Now he was flying a team to Baltimore, nonstop.
A few hundred miles away and under sunny skies, John Moag closed the door of his home in the exclusive Baltimore suburb of Ruxton and headed for his green Lexus. Chairman of the Maryland Stadium Authority for just 10 months, he was about to score a victory that had eluded the state’s richest and most powerful people for 11 years.
News of the deal would make it appear breathtakingly sudden. But, in reality, it was the culmination of stealth negotiations stretching back several months, built upon a financial and political foundation laid years earlier. Vital assistance also had come from Cleveland’s corporate and government elite, who failed to heed ominous warnings.
Bragging rights, however, would have to wait. The deal was top-secret, and Maryland had agreed to compensate the team if word leaked out before the Browns’ last home game, Dec. 17, and depressed ticket sales. Only a handful of trusted associates, and Maryland Gov. Parris N. Glendening, knew. And Moag’s wife.
As he neared his car, he saw that she had filled it with orange and brown balloons.
Right man for the job
Before his appointment last January, Moag had followed Baltimore’s football quest the way most fans did — through news reports. But Maryland’s new governor had different plans for the Washington lobbyist, whom he knew from their days together in Prince George’s County politics.
Glendening recognized Moag as a hustler of abundant skill and ambition, just what he needed for a job often at the center of political firefights. The Stadium Authority chairman, besides overseeing some of the state’s biggest public works projects, was in charge of Baltimore’s painful effort to return to the NFL.

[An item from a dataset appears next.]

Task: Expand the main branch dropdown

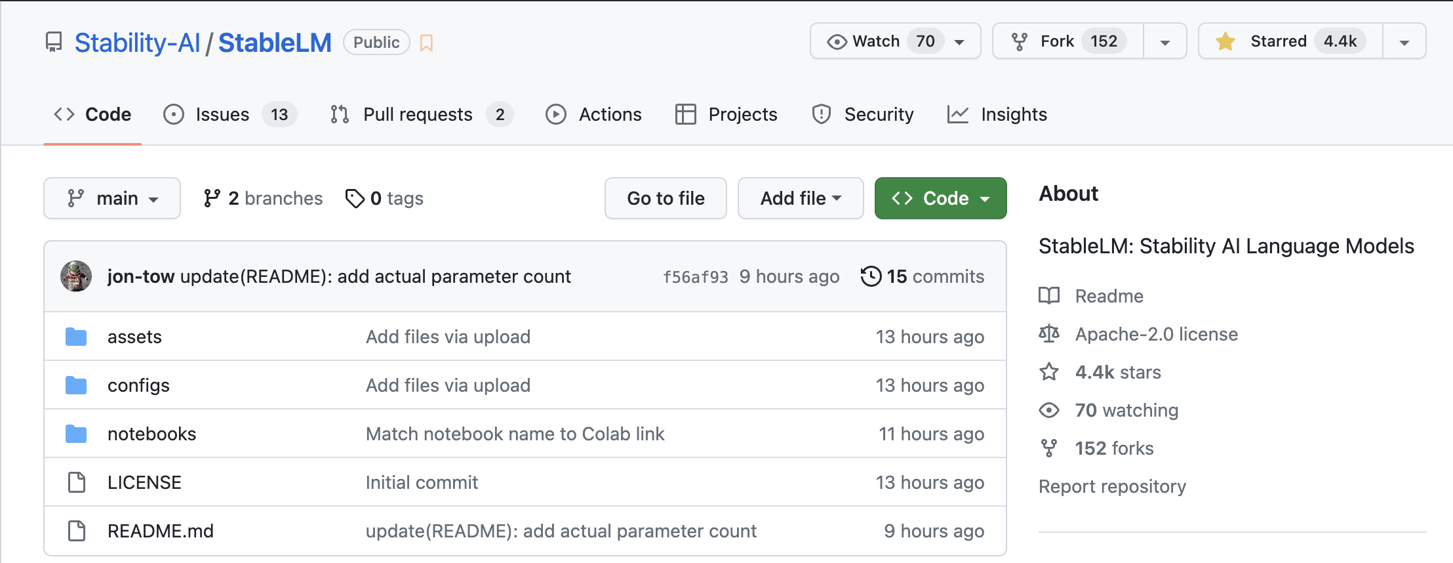Action: point(112,198)
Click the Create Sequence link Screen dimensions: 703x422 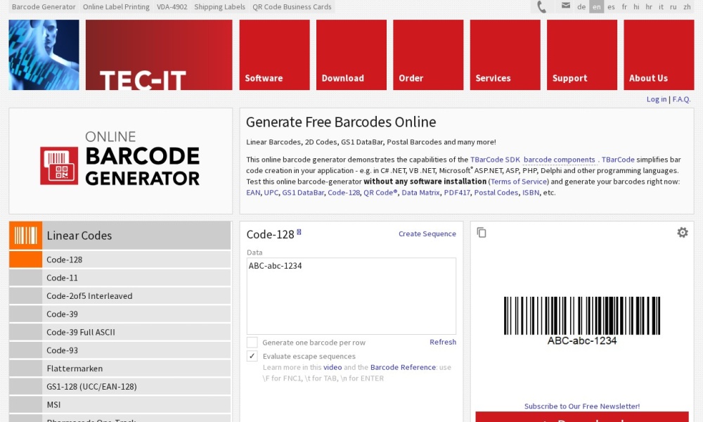point(427,234)
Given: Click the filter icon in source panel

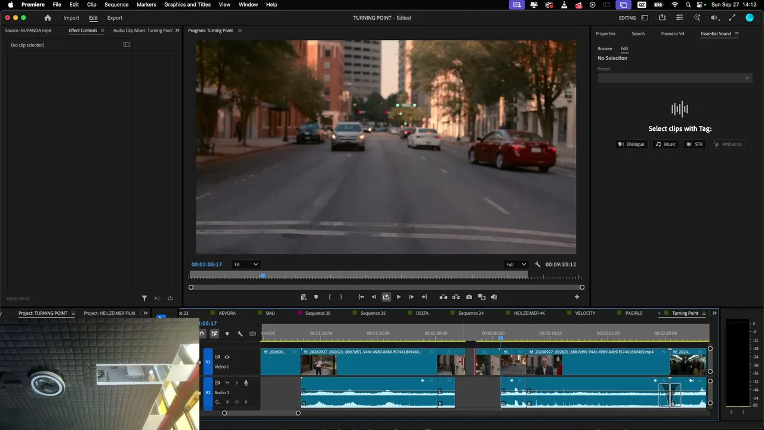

A month after Moag’s appointment, the two met at the State House to assess what had gone wrong during the city’s odyssey to return to the NFL, and to decide whether the fight could be won.
Moag had spent many of his formative years in Baltimore, living in Pinehurst and, on weekends, traveling to Waverly to park cars on lawns for Colts games. Now, at 41, he had the unpaid job of trying to return the legacy of Johnny Unitas to Memorial Stadium.

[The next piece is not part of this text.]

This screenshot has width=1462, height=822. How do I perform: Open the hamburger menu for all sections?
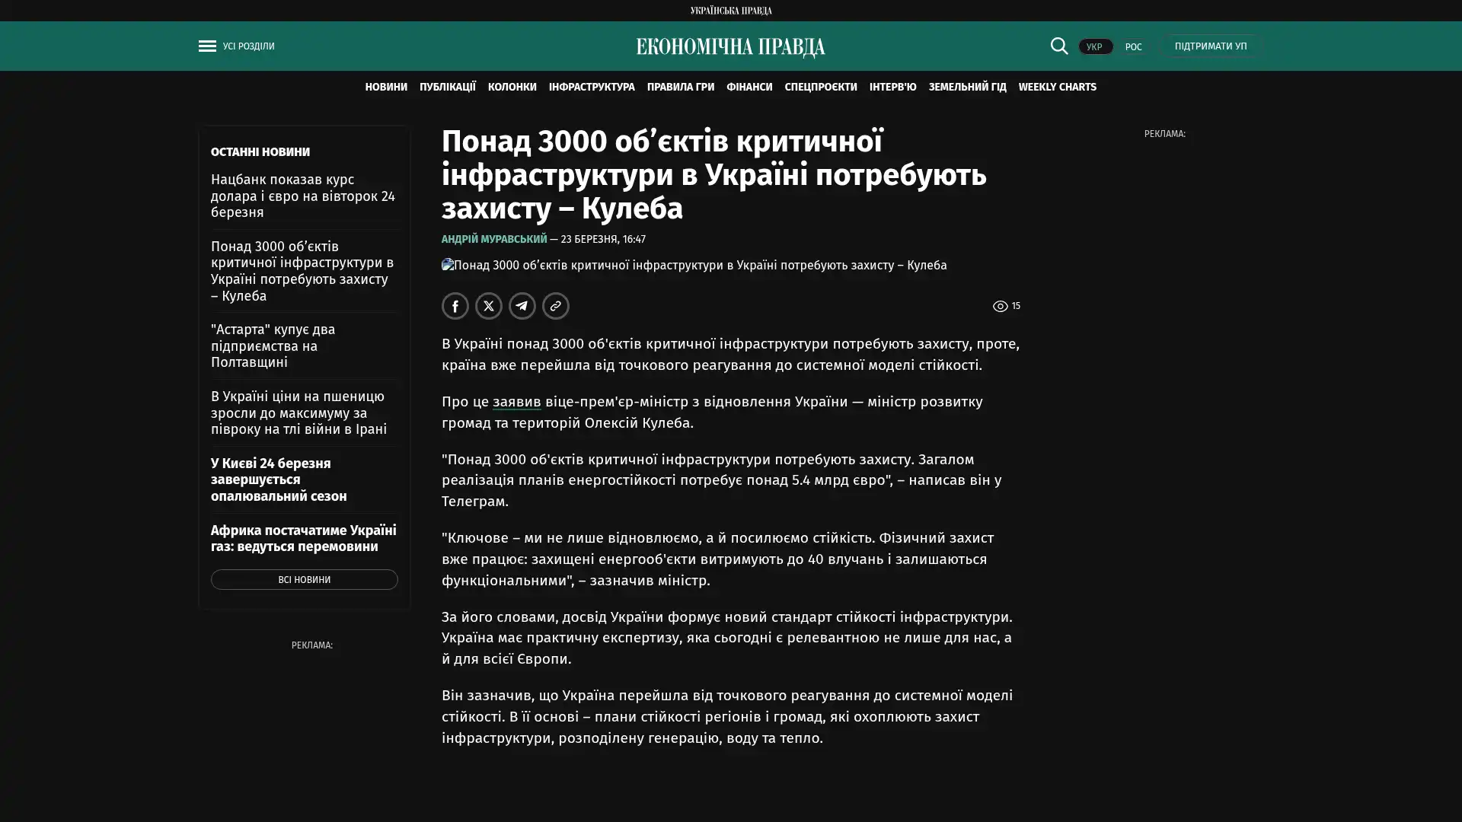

The Colts had spent 31 seasons there. The team’s gutsy play and riotous fans brought national respect to the city of longshoremen and steel workers before it all ended one slushy night in March 1984, when the shoulder pads and championship trophies were secretly loaded into Mayflower vans and hauled to Indianapolis.
The man charged with trying to erase that memory was viewed with suspicion by some Baltimore football fans already uneasy about the election of a Redskins supporter and non-Baltimorean as governor. Despite his Baltimore roots, Moag was in many senses also an outsider, with a career built in Washington and its Maryland suburbs. He was the youngest partner in the history of Patton Boggs & Blow, one of Washington’s most powerful lobbying firms.
But he was a quick study, and by the time he met with the governor in February, Moag had reached some conclusions about the NFL: More teams would come courting Baltimore, but only to scare a better deal out of the politicians at home. The chance of getting a team to move here was not good.
The governor knew the agony Baltimore felt over the loss of its team, and the elation a new team would elicit. He and Moag agreed on a basic strategy. Talks would be kept secret. An end-of-the-year deadline would be imposed, both to spur prospects and to avoid enmeshing Glendening in a humiliating, possibly losing effort.
At the end of the meeting, Glendening patted Moag on the back and wished him luck.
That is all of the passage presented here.